Chronik | Wien
30.07.2018

Berühmte Medaille wurde in Salzburg gestohlen

Nur 30-mal wurde die Hubbard-Medal der National Geographic Society überreicht - diese von J. F. Kennedy.

Die Salzburger Polizei fahndet derzeit nach einer raren Erinnerungsmedaille, die von der National Geographic Society nur 30-mal verliehen wurde - darunter an den ersten Mann auf den Mond, Neil Armstrong, den berühmten Südpol-Entdecker Roald Amundsen, den ersten Atlantik-Überflieger Charles Lindbergh oder die Primatenforscherin Jane Goodall. Überreicht wird sie seit Theodor Roosevelt (1906) meist vom jeweils aktuellen US-Präsidenten.

Hubbard-Medaille

Im April wurde die seltene Medaille in Salzburg entwendet. Die genauen Hintergründe waren vorerst noch unklar.
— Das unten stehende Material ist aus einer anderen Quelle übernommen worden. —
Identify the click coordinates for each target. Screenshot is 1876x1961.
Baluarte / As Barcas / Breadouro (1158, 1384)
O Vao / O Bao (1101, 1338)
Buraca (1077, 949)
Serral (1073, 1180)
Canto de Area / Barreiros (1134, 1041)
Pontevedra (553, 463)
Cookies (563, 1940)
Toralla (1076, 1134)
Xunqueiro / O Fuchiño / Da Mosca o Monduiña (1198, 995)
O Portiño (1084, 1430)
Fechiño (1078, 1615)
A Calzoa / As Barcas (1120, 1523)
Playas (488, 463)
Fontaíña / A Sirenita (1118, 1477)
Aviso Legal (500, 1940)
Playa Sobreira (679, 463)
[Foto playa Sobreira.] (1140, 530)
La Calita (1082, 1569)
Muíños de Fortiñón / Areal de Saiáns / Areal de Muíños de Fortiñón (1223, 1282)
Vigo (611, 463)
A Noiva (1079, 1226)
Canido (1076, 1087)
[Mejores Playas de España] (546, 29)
Die Hubbard-Medaille gehörte Norman Dyhrenfurth. Er war der erste US-Amerikaner auf dem Mount Everest (1963), wofür er noch im gleichen Jahr von US-Präsident J. F. Kennedy ausgezeichnet wurde.
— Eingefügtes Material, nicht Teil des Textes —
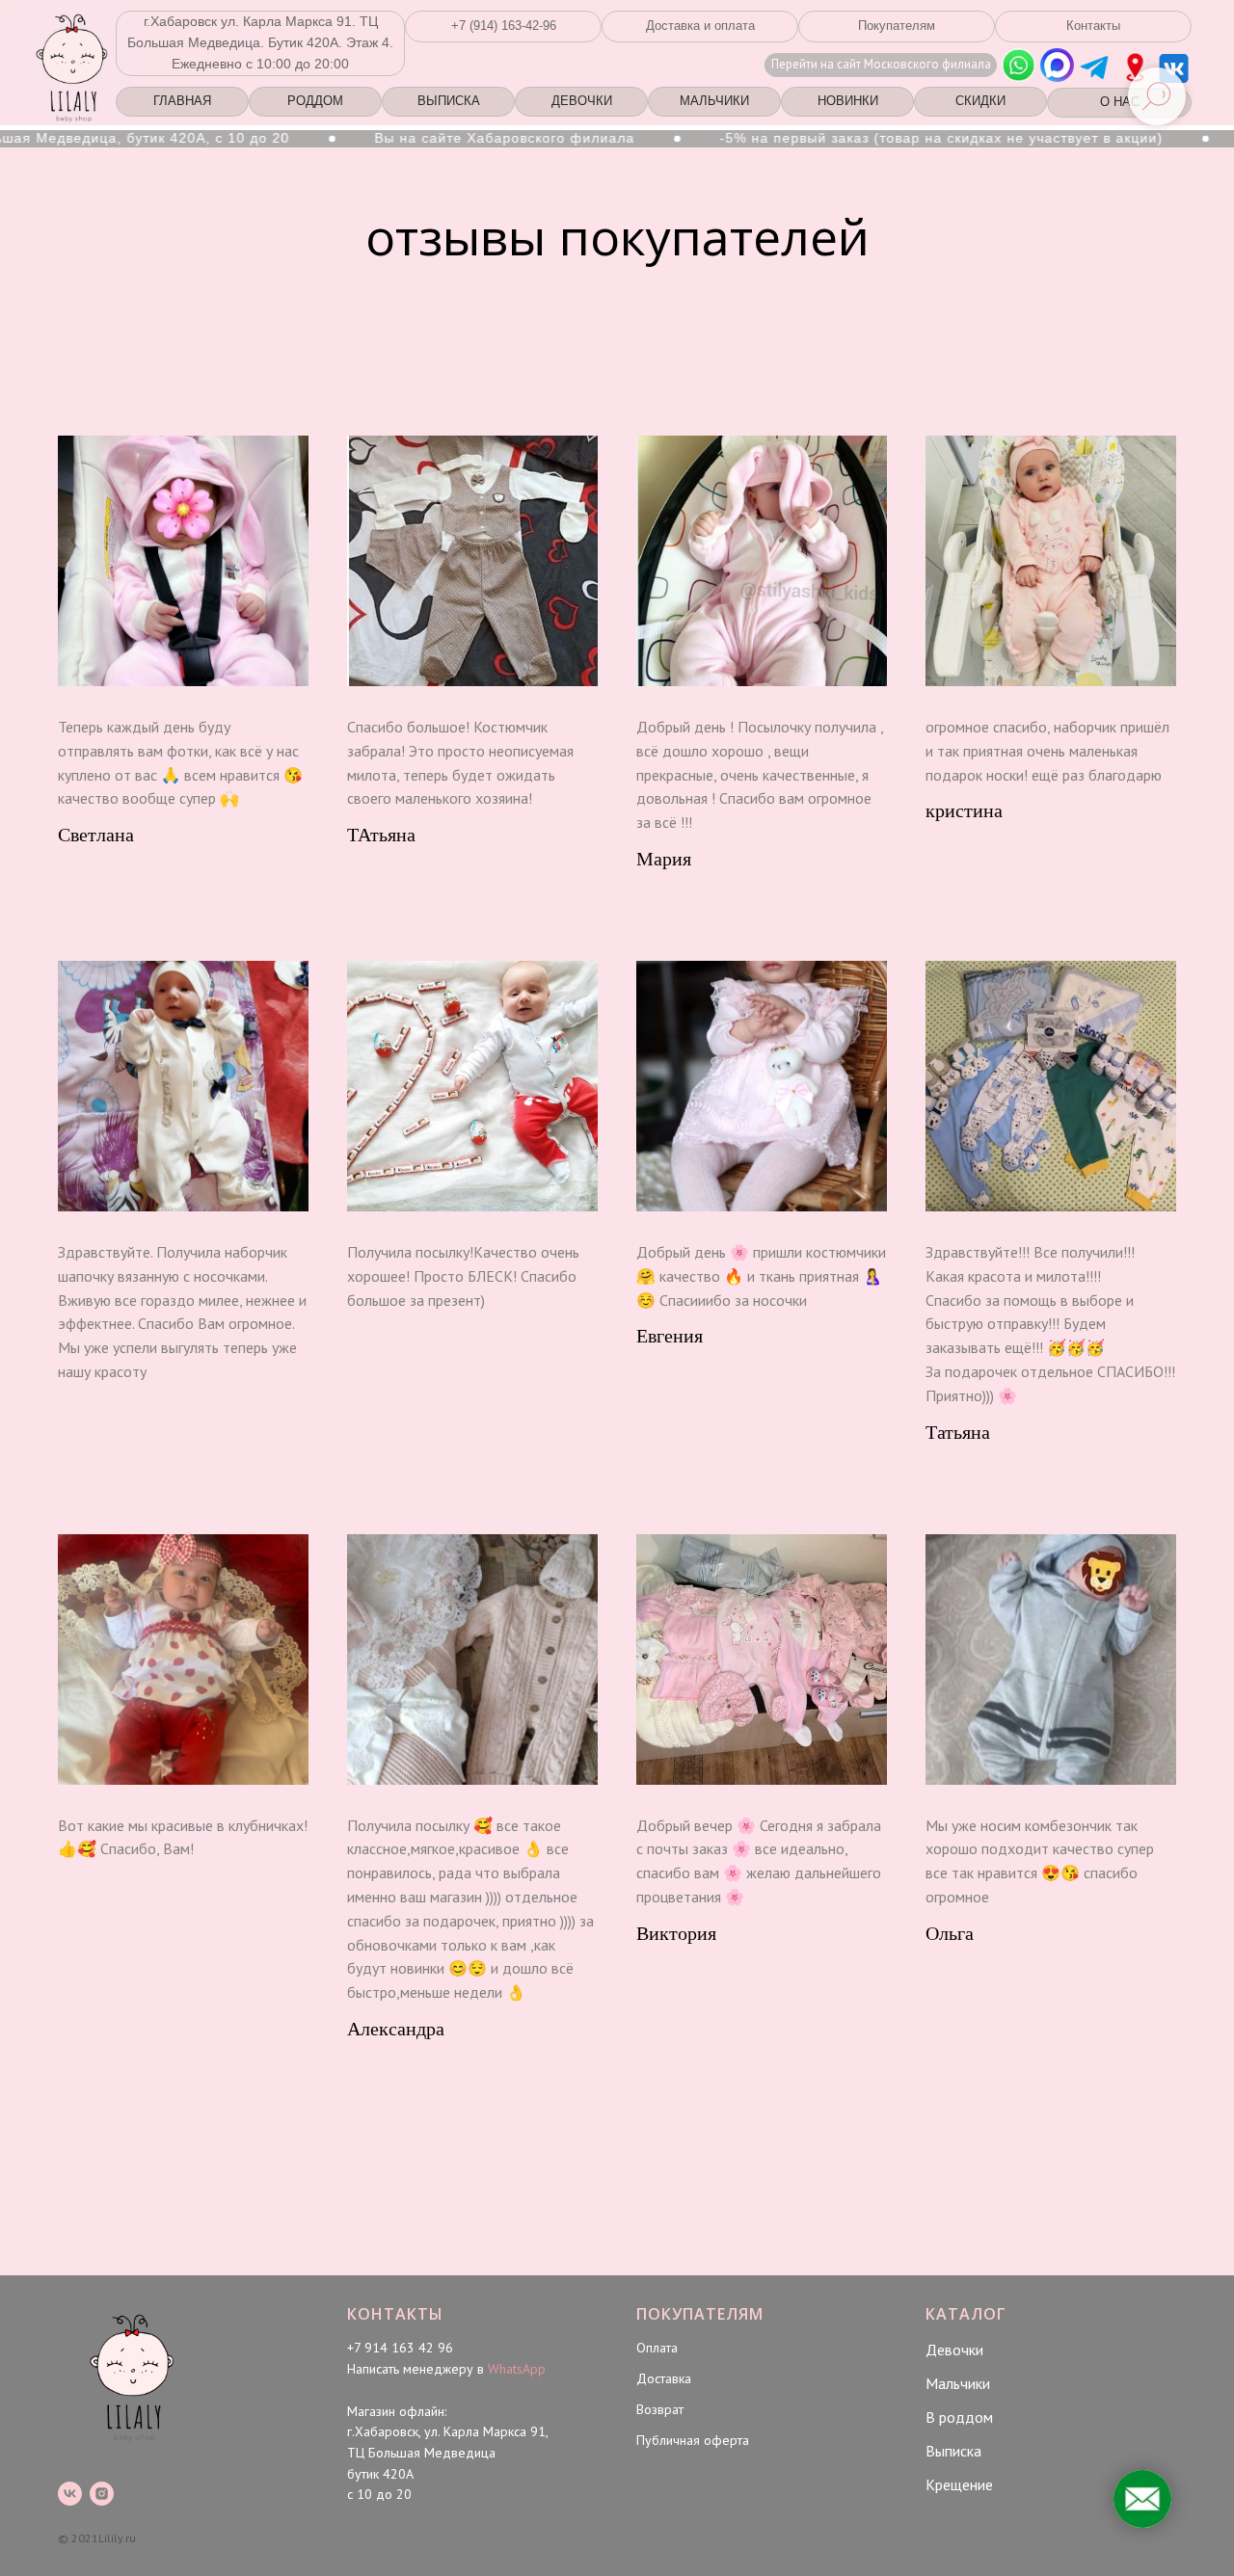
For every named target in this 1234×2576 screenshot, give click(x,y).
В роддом (959, 2417)
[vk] (70, 2494)
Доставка (663, 2378)
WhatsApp (517, 2368)
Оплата (657, 2347)
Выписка (953, 2450)
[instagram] (102, 2494)
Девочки (954, 2349)
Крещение (959, 2484)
Dyhrenfurth wurde in Deutschland geboren, musste aber 1937 vor dem Zweiten Weltkrieg wegen seiner jüdischen Wurzeln in die USA emigrieren. Er dreht Filme etwa mit Sean Connery (Am Rande des Abgrunds) oder Clint Eastwood (Im Auftrag des Drachen). Seinen Lebensabend verbrachte die Bergsteigerlegende in Salzburg. Dort starb er im vergangenen Jahr im Alter von 99 Jahren.

Die Hubbard-Medaille ist benannt nach Gardiner Green Hubbard, dem ersten Präsidenten der angesehenen Gesellschaft. Er war zugleich Präsident der Bell-Telefongesellschaft, die 1877 gegründet wurde. Sein Schwiegersohn Alexander Graham Bell gilt als der (Mit-)Erfinder des Telefons.